CO2 injection depends on your lighting source, high intensity means high CO2.
Your set up is just fine, simply let it on for 24/7.


----------



## Dany (Oct 28, 2006)

I moved the bubble count to 2bps and it resulted in the pH drop from 7 - 6.8. I have the solenoid set with a timer and turns off when the light turn off. I have a question. Will the pH return to its normal level at night when the co2 is off?


----------



## epicfish (Sep 11, 2006)

Dany said:


> I moved the bubble count to 2bps and it resulted in the pH drop from 7 - 6.8. I have the solenoid set with a timer and turns off when the light turn off. I have a question. Will the pH return to its normal level at night when the co2 is off?

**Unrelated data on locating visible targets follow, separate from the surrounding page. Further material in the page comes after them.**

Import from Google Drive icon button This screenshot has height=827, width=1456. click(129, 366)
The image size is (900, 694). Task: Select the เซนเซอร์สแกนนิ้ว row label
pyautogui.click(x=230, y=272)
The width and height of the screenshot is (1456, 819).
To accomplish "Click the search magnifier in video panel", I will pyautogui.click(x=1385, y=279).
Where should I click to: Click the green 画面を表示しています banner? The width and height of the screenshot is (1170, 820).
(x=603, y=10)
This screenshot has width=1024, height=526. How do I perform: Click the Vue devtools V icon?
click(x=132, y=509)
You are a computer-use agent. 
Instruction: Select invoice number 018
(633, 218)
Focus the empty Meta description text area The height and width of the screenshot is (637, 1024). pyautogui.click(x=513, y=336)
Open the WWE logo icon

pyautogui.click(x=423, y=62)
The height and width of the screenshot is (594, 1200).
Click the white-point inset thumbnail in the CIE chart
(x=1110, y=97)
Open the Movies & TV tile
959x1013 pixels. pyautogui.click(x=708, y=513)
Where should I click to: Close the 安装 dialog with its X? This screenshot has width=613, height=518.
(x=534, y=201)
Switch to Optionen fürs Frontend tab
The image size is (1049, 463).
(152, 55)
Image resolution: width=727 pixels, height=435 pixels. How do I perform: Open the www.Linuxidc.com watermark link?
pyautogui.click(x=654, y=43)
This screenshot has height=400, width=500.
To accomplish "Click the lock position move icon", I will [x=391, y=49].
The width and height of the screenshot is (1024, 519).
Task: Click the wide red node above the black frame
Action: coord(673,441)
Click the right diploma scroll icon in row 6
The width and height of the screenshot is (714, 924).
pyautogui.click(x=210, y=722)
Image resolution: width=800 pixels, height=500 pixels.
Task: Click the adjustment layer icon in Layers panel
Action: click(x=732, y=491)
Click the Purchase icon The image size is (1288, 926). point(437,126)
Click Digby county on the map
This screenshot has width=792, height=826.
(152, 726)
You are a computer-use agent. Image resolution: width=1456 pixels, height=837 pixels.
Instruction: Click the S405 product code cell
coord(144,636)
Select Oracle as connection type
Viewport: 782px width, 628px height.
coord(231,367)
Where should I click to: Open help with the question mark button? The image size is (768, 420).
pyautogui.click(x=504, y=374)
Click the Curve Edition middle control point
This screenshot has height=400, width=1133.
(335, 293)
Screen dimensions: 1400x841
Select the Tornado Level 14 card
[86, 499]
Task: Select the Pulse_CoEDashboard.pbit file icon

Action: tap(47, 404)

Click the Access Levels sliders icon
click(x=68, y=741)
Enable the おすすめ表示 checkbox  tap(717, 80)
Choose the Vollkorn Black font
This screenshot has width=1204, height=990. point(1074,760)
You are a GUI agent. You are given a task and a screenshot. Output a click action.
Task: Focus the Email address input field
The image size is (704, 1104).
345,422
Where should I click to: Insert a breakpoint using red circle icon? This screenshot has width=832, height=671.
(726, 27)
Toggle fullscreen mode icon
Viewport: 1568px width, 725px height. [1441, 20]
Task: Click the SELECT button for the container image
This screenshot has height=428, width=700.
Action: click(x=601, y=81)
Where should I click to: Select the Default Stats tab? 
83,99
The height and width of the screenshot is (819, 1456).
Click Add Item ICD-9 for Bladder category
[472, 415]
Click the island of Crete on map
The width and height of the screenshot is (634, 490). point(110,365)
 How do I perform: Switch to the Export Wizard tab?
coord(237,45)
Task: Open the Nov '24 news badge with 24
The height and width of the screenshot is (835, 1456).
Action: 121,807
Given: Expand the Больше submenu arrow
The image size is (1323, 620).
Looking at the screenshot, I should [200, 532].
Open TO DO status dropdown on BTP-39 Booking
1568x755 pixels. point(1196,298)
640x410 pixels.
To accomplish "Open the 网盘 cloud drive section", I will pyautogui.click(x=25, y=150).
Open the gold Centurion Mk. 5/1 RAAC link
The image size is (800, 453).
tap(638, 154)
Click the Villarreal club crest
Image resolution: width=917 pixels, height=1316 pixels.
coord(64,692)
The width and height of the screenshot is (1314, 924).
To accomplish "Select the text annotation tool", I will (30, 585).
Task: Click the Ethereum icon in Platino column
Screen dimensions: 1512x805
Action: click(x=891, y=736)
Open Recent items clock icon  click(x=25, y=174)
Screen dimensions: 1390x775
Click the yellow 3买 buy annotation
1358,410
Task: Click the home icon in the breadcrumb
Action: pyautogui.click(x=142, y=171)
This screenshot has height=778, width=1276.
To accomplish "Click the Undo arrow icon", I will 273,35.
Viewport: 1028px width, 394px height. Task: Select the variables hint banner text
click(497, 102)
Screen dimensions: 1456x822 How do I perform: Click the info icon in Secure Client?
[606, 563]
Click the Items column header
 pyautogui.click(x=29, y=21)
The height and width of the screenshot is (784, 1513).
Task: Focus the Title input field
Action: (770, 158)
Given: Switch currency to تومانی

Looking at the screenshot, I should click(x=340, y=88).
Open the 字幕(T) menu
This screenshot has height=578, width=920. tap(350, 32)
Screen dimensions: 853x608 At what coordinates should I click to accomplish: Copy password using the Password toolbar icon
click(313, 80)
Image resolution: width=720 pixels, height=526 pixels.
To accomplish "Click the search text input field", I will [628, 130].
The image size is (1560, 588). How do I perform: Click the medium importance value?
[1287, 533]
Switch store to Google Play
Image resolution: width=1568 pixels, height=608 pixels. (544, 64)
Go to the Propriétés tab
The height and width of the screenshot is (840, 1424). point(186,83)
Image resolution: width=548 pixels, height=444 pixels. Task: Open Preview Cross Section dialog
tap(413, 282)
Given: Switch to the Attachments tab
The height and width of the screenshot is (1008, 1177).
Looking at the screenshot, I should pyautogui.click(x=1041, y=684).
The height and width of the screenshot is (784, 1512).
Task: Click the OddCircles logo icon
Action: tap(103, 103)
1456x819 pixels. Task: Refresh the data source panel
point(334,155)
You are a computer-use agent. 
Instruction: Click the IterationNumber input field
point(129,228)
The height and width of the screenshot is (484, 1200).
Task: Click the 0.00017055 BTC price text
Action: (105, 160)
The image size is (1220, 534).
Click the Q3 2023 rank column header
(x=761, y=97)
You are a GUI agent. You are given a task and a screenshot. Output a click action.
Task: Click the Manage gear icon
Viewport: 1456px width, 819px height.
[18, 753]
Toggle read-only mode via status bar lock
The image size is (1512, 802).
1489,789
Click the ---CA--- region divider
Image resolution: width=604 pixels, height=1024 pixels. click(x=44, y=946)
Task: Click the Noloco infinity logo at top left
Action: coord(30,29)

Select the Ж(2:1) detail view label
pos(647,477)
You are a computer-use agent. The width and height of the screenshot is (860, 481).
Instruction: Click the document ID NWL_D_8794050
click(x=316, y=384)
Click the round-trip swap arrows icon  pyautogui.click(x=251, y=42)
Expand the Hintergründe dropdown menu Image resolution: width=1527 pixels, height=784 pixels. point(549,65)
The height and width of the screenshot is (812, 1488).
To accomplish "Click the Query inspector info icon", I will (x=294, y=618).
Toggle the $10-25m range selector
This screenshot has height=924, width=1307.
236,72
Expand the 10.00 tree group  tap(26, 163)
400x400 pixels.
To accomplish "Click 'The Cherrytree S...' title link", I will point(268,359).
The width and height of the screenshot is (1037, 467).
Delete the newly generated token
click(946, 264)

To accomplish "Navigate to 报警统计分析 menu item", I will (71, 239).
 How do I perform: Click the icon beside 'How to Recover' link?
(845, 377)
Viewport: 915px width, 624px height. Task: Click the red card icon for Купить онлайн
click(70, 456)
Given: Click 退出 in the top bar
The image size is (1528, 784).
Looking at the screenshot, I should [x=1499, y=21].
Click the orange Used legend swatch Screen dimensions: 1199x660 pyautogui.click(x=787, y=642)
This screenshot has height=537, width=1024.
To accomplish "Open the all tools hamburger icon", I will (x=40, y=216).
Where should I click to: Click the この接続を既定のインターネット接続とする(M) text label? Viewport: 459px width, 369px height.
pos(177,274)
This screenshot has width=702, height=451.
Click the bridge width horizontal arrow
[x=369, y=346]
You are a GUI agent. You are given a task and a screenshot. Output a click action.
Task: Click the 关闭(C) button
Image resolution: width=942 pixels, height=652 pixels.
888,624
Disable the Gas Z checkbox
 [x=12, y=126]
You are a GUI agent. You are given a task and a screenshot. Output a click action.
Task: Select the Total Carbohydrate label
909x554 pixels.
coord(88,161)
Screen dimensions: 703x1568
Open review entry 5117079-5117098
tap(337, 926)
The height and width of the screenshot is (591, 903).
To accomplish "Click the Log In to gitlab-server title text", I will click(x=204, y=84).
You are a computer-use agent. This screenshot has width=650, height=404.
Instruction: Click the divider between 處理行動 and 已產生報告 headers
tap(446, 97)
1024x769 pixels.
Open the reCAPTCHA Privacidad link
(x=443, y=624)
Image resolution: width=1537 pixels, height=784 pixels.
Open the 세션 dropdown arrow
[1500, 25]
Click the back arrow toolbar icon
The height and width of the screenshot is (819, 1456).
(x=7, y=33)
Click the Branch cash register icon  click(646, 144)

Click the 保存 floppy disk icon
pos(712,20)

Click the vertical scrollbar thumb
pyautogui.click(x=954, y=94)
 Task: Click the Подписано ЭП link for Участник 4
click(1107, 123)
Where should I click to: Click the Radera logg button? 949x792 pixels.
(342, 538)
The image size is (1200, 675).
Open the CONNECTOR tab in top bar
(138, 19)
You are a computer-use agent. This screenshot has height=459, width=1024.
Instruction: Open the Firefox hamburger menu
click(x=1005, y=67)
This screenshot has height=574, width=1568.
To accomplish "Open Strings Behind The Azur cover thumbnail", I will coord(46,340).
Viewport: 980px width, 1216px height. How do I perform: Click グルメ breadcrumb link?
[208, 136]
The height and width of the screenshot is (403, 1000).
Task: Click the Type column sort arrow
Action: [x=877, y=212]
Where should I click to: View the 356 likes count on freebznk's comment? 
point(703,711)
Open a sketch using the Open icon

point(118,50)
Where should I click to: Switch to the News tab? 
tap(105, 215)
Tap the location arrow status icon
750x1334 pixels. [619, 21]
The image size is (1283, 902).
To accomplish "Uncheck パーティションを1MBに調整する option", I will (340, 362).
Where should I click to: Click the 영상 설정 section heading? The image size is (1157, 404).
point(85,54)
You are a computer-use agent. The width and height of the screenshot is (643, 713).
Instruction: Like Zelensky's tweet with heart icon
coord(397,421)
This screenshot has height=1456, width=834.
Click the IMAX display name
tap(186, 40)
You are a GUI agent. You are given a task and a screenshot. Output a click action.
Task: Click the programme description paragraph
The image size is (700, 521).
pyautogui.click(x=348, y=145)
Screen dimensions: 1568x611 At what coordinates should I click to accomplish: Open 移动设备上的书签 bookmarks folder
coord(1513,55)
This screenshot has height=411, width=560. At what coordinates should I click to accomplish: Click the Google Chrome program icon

Yep. It'll outgas and return to "normal".


----------



## Dany (Oct 28, 2006)

Should i then leave it on 24/7 or something as small as a .02 ph change is not enough to stress the fish?


----------



## Satirica (Feb 13, 2005)

In my experience, pH swings as much as 1 unit from CO2 injection don't bother fish at all. I get that with each water change.


----------



## houseofcards (Feb 16, 2005)

Dany said:


> Should i then leave it on 24/7 or something as small as a .02 ph change is not enough to stress the fish?


I would definitely shut it off at nite, especially if your new to co2. Without the plants consuming the co2 your fish can be harmed. The PH swing has never harmed my fish and I have a large school of sensitive cardinals. I've been shutting mine off at night via the solenoid for almost a year and a half.


----------



## Dany (Oct 28, 2006)

Currently the bps rate is still 2bps and it lowers the ph from 7 to 6.8. I have discus in the tank and they are really sensitive to pH changes. I have been studying the discus lately but I have not notice any reaction to the change in ph from 7 to 6.8. I might raise the bps count to 3 or 4 in a week or two. Hopefully the discus will not be affected.


----------



## Rex Grigg (Jan 22, 2004)

Fish are not normally affected by pH change due to CO2. Normally in the wild pH changes are caused by a lowering or raising of the kH (and TDS) of the water. This can and does affect the osmotic balance of the fish.


----------



## Dany (Oct 28, 2006)

That's new information to me. Thanks a lot Rex Grigg!!


----------